ALPLA’s workforce will rise as well, from 46 employees to 56 by the end of the year.
The new lines will produce smaller hotel amenity bottles for Marietta. The new machinery contain proprietary technology exclusive to ALPLA, Bowering said.
Part of that is a system that allows Bowering and his superiors to view every aspect of the plant’s operations on a touch screen.
“I can be at home and one of my plant supervisors can call me with a problem and I can just look and see what’s going on,” Bowering said. “My bosses in Atlanta can do the same thing.”
ALPLA did not allow pictures of the new production lines in order to protect its technology from competitors.
The company has continually expanded over its short history in Cortland. ALPLA signed a contract in 2007 with Marietta Corp to share space and services in the 400,000-square-foot former Rubbermaid plant at 106 Central Ave.
ALPLA is using approximately 23,000-square-feet in the facility and is nearing its limits.
“We can’t expand much more beyond this,” Bowering said.
Marietta accounts for the majority of its business and 90 percent of the product from the expansion.

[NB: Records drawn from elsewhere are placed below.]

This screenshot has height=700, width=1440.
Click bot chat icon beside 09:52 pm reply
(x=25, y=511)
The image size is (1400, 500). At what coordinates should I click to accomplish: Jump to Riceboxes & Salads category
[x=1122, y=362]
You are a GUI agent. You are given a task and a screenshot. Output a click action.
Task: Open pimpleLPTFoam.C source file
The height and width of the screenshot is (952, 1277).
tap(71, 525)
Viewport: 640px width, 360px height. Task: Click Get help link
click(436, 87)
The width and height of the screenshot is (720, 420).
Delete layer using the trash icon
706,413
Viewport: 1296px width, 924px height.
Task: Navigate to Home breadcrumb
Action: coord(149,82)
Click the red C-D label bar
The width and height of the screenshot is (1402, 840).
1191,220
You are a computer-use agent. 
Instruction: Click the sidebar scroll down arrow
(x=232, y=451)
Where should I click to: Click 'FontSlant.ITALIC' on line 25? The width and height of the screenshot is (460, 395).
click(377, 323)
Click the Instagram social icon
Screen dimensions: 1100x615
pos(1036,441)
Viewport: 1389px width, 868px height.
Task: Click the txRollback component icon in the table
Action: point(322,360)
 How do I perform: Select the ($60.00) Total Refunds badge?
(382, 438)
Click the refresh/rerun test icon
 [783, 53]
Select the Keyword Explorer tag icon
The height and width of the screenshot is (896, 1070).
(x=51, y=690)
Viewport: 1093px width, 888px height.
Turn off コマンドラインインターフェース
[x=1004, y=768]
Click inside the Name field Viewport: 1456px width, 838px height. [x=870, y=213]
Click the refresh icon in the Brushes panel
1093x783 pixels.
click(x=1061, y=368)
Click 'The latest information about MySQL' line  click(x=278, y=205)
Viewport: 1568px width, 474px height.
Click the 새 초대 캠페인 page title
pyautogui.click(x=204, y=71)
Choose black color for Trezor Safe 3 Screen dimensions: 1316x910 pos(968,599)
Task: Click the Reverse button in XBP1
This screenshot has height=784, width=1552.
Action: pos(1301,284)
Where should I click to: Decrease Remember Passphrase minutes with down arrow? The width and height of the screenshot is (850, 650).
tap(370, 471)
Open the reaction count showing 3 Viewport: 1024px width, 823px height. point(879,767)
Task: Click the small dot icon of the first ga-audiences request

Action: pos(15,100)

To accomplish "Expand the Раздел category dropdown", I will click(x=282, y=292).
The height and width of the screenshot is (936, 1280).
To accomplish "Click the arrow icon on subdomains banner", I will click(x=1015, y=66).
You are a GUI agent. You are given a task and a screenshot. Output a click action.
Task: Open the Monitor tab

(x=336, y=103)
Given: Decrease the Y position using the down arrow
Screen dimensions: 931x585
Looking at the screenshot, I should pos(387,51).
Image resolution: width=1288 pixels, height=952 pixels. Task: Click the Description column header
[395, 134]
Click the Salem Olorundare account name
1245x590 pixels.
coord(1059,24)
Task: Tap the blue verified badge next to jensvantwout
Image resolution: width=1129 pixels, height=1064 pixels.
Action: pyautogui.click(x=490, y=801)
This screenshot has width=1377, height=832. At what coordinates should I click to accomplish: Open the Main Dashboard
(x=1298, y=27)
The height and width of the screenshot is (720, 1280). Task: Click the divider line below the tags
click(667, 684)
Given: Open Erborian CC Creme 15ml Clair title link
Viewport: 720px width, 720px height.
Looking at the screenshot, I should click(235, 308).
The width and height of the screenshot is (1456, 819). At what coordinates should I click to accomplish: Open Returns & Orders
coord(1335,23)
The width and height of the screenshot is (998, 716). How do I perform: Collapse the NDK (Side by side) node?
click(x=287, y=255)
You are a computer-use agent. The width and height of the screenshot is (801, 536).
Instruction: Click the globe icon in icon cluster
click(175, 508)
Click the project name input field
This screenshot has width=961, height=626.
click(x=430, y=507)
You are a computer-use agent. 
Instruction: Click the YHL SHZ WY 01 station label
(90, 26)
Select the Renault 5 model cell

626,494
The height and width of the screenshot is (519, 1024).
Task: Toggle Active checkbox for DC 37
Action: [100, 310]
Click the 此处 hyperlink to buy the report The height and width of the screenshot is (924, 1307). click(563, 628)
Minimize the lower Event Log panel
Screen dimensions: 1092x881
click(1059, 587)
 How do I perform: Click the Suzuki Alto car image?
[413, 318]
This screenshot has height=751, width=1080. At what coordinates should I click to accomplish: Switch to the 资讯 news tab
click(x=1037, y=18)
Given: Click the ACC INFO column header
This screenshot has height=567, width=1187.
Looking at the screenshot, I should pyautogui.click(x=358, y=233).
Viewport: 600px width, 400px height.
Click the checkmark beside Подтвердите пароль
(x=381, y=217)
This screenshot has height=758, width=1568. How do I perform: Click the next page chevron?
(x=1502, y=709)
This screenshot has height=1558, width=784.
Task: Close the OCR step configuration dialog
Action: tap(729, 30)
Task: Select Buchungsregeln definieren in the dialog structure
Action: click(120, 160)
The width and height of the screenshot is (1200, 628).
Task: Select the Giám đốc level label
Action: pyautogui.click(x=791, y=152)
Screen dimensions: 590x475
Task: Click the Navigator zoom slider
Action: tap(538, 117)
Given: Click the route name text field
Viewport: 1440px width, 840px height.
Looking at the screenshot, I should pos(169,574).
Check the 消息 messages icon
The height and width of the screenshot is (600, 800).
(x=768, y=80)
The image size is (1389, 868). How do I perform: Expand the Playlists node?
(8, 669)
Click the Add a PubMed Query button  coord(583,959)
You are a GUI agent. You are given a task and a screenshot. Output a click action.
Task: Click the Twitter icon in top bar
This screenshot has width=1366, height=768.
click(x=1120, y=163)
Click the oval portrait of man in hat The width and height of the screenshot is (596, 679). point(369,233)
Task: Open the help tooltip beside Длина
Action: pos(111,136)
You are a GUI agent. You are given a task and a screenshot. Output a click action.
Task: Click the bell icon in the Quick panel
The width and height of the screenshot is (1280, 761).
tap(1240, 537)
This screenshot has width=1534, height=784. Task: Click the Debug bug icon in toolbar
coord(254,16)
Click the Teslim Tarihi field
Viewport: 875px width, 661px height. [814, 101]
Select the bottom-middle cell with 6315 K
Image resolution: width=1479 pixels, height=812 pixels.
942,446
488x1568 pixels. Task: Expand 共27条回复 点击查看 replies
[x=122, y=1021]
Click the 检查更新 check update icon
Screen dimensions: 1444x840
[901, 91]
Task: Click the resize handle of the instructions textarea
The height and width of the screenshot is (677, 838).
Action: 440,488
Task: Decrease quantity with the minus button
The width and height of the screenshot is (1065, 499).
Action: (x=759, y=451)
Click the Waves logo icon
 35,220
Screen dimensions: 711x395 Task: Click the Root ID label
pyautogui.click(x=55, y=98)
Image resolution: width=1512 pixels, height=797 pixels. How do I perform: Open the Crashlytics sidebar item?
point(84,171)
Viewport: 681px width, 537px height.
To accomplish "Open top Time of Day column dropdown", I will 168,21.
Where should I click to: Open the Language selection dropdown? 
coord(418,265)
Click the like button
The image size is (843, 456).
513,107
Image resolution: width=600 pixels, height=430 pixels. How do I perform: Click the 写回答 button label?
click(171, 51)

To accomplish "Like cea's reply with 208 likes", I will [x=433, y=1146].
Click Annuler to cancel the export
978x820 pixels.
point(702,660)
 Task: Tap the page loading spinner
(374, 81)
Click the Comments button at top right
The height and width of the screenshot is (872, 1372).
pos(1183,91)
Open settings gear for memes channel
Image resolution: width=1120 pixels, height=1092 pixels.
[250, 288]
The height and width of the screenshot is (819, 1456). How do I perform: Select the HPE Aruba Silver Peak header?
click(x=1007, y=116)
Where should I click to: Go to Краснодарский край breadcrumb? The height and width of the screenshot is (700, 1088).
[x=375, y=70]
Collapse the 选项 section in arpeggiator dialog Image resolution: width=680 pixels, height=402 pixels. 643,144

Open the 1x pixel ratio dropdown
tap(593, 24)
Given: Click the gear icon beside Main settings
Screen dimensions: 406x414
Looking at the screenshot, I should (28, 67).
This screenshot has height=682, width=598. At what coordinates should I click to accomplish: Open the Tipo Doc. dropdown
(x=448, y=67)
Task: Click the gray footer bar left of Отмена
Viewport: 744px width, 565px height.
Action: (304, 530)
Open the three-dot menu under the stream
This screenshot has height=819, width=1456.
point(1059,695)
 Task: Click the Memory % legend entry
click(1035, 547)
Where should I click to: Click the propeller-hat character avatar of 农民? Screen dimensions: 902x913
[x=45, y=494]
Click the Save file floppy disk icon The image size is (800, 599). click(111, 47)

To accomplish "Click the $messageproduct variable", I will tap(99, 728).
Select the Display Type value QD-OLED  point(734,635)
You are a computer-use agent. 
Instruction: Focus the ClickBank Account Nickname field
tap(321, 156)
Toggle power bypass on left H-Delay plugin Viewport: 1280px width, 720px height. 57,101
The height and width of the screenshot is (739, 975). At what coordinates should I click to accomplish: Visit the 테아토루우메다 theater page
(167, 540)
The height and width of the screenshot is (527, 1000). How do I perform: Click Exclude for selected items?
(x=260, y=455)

The agreement is a unique one that gives both companies a competitive edge when it comes to bidding on new contracts, said Dave Hempson, senior-vice president for business development at Marietta.
“It’s flexibility and cost-savings for both companies,” he said. “It reduces the time you have to wait for product, you can basically walk it across the hall.”
It also gave the local ALPLA plant an edge over other U.S. ALPLA factories.
“We had to bid against other plants for the expansion, “ Bowering said.
Mark Henline, who has worked for ALPLA since it opened in Cortland, said the transition with the new machinery has gone well.
“Just like any start-up there will be a few hiccups, but it’s been great so far,” he said.